There are two types of read requests that a coordinator can send to a replica:
- A direct read request
- A background read repair request
The number of replicas contacted by a direct read request is determined by the consistency level specified by the client. Background read repair requests are sent to any additional replicas that did not receive a direct request. Read repair requests ensure that the requested row is made consistent on all replicas.
Thus, the coordinator first contacts the replicas specified by the consistency level. The coordinator sends these requests to the replicas that are currently responding the fastest. The nodes contacted respond with the requested data; if multiple nodes are contacted, the rows from each replica are compared in memory to see if they are consistent. If they are not, then the replica that has the most recent data (based on the timestamp) is used by the coordinator to forward the result back to the client.
To ensure that all replicas have the most recent version of frequently-read data, the coordinator also contacts and compares the data from all the remaining replicas that own the row in the background. If the replicas are inconsistent, the coordinator issues writes to the out-of-date replicas to update the row to the most recent values. This process is known as read repair. Read repair can be configured per table (using read_repair_chance), and is enabled by default.

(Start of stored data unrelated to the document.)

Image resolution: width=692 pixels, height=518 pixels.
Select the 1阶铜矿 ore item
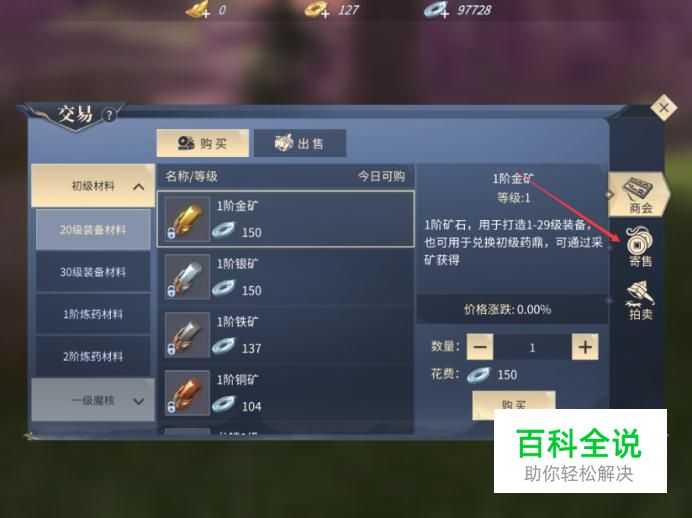[286, 393]
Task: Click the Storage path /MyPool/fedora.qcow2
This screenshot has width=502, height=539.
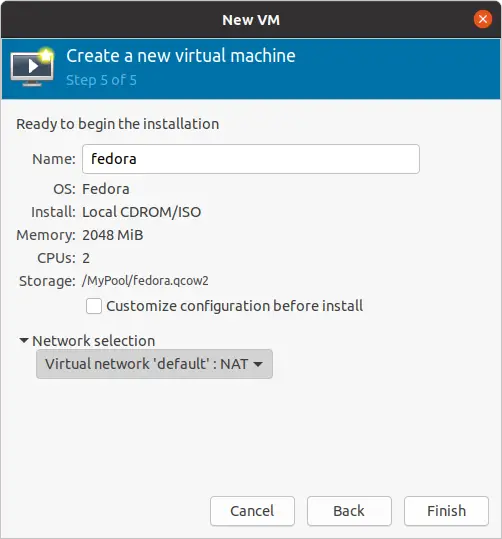Action: coord(145,281)
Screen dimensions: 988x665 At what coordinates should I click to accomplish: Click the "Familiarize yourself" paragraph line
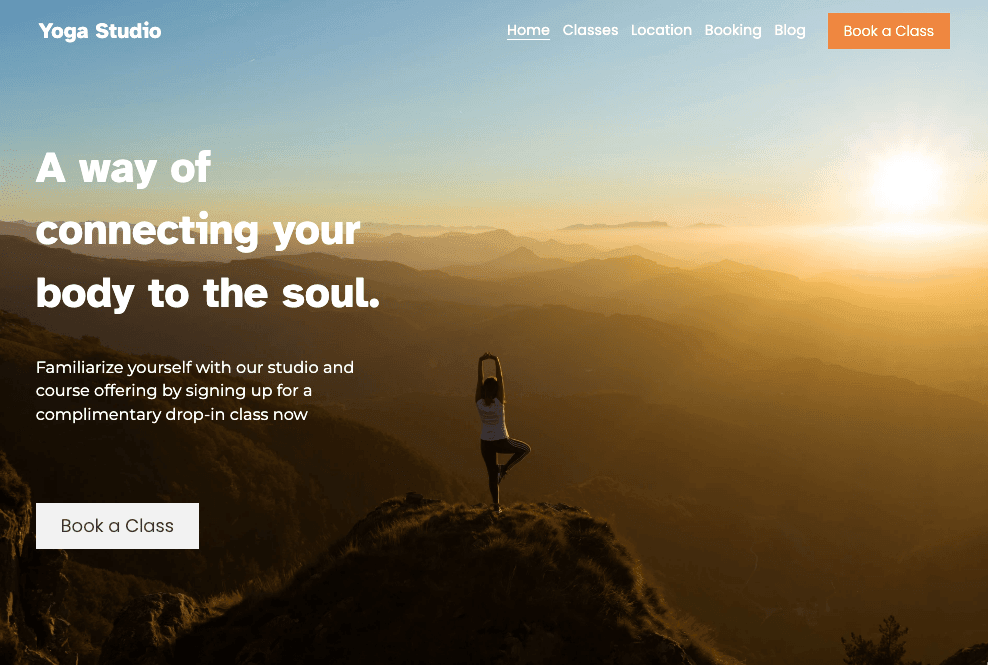click(x=195, y=367)
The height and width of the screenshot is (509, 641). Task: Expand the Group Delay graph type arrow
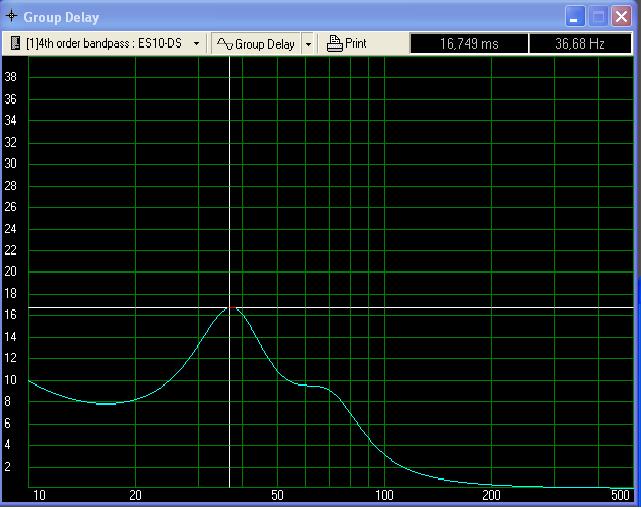pyautogui.click(x=308, y=44)
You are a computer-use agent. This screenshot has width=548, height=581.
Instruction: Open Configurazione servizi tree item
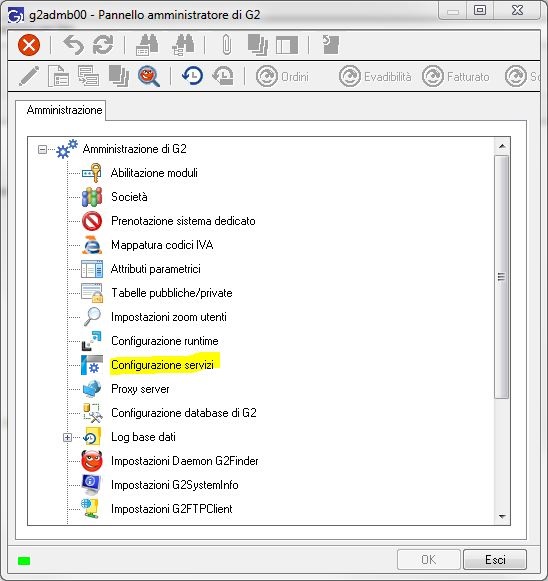[162, 365]
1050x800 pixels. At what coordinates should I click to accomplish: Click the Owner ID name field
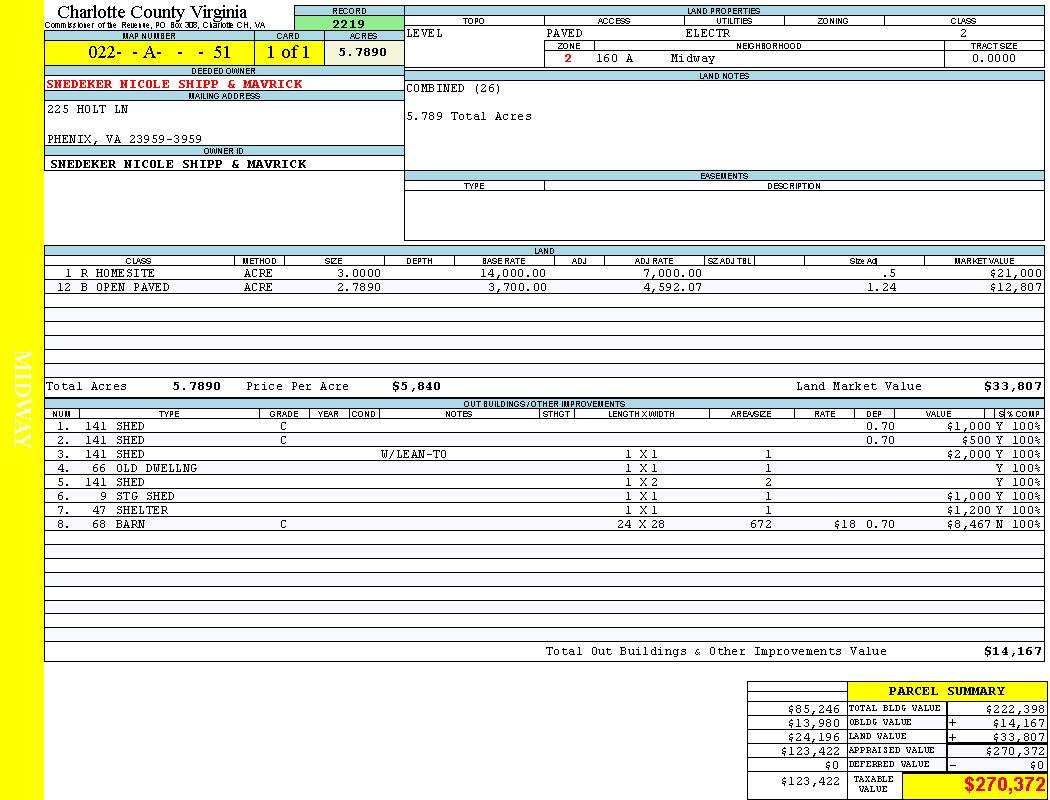(178, 164)
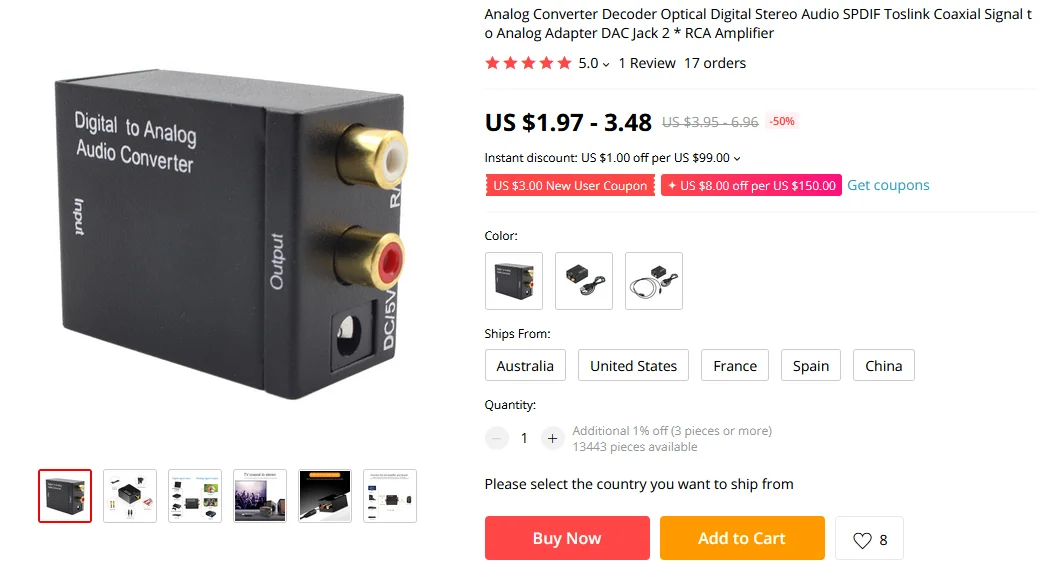The width and height of the screenshot is (1043, 568).
Task: Open the 1 Review link
Action: click(647, 63)
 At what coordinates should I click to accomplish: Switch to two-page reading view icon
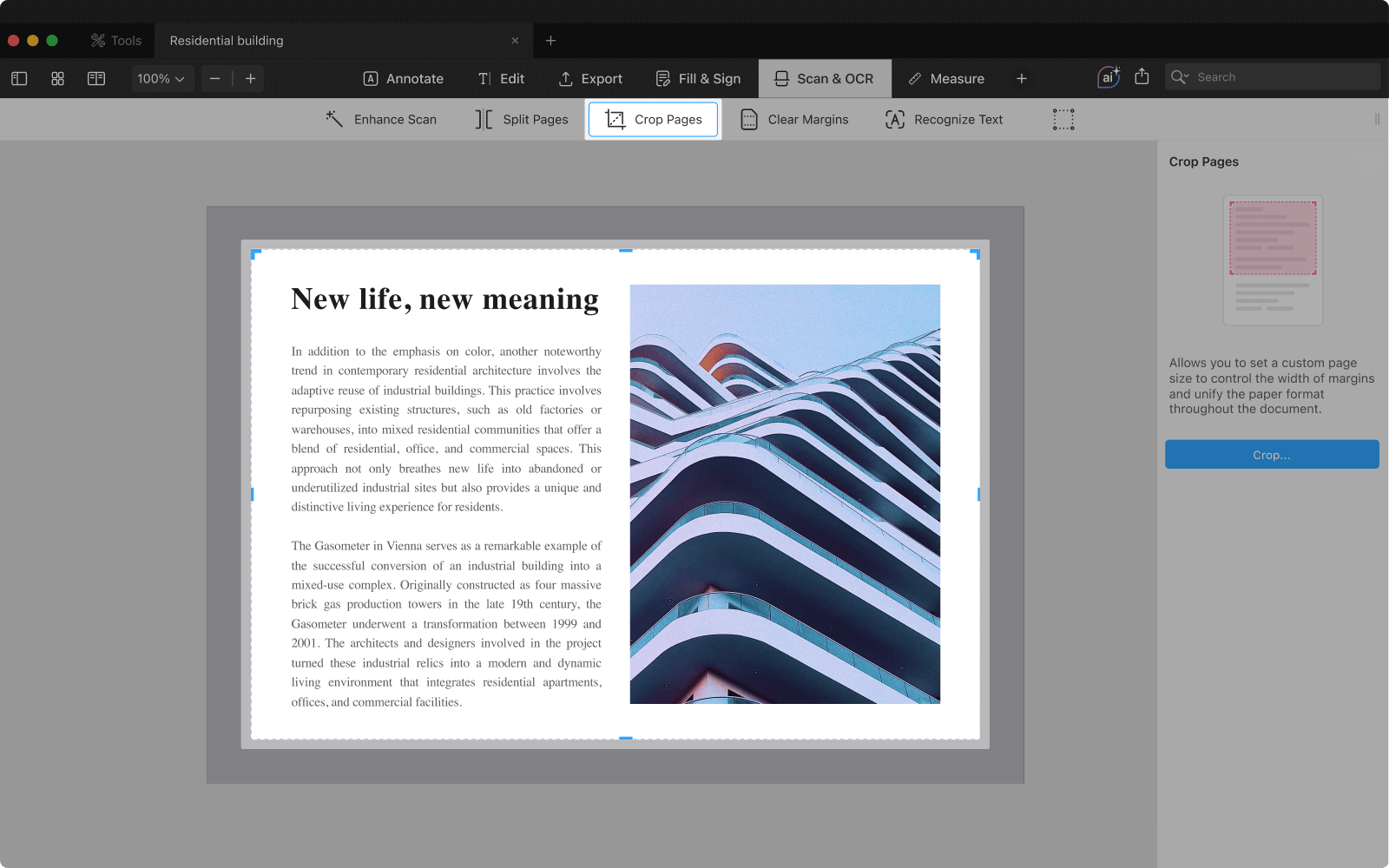click(x=96, y=78)
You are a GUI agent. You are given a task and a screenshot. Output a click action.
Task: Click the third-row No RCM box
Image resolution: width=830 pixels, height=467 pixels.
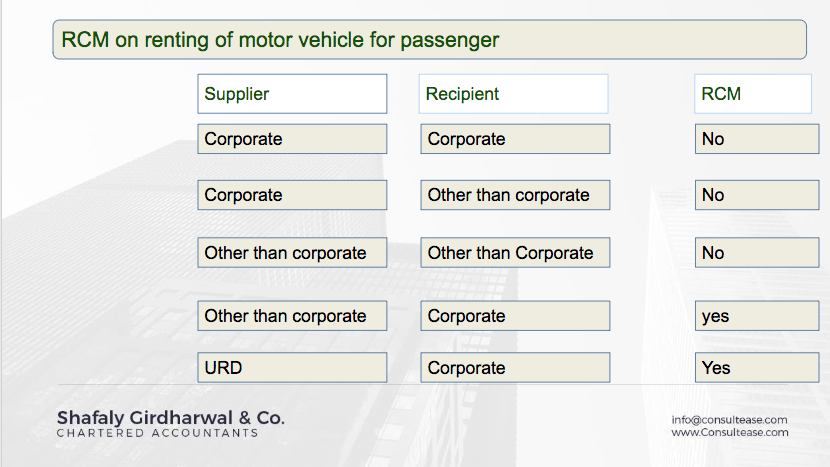(x=757, y=253)
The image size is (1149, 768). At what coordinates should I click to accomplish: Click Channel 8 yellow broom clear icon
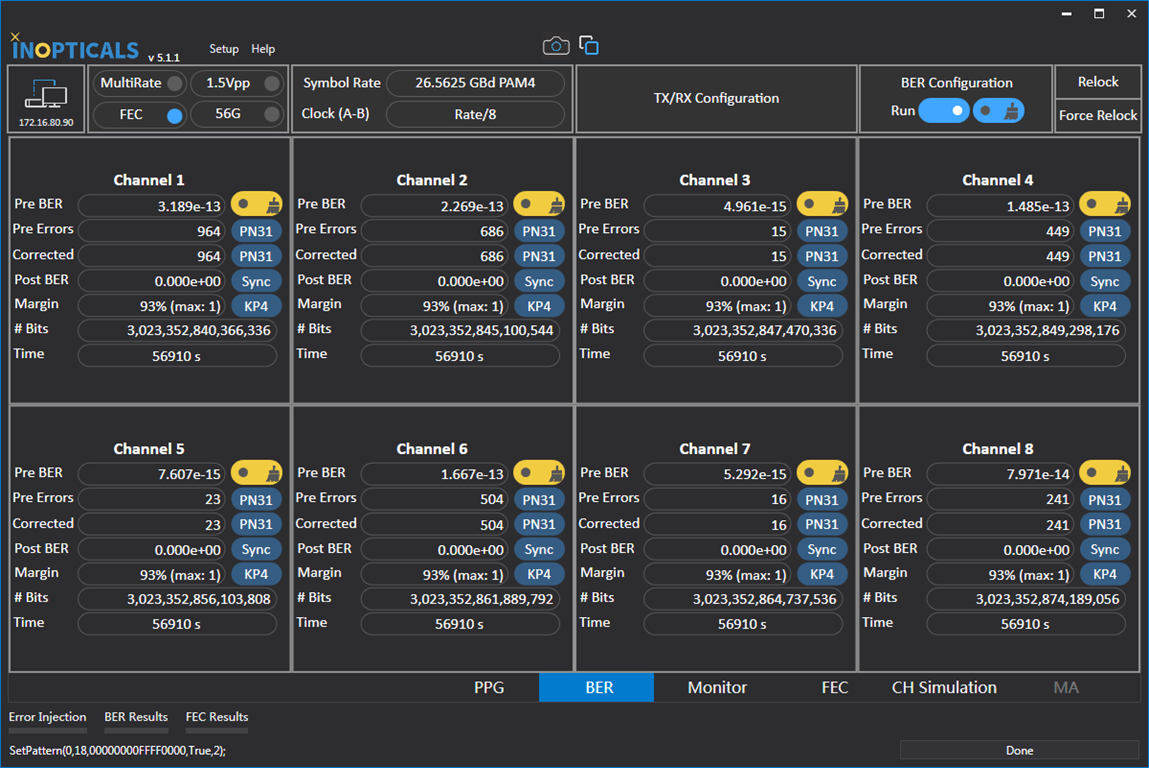pyautogui.click(x=1105, y=473)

For example, in a cluster with a replication factor of 3, and a read consistency level of QUORUM, 2 of the 3 replicas for the given row are contacted to fulfill the read request. Supposing the contacted replicas had different versions of the row, the replica with the most recent version would return the requested data. In the background, the third replica is checked for consistency with the first two, and if needed, the most recent replica issues a write to the out-of-date replicas.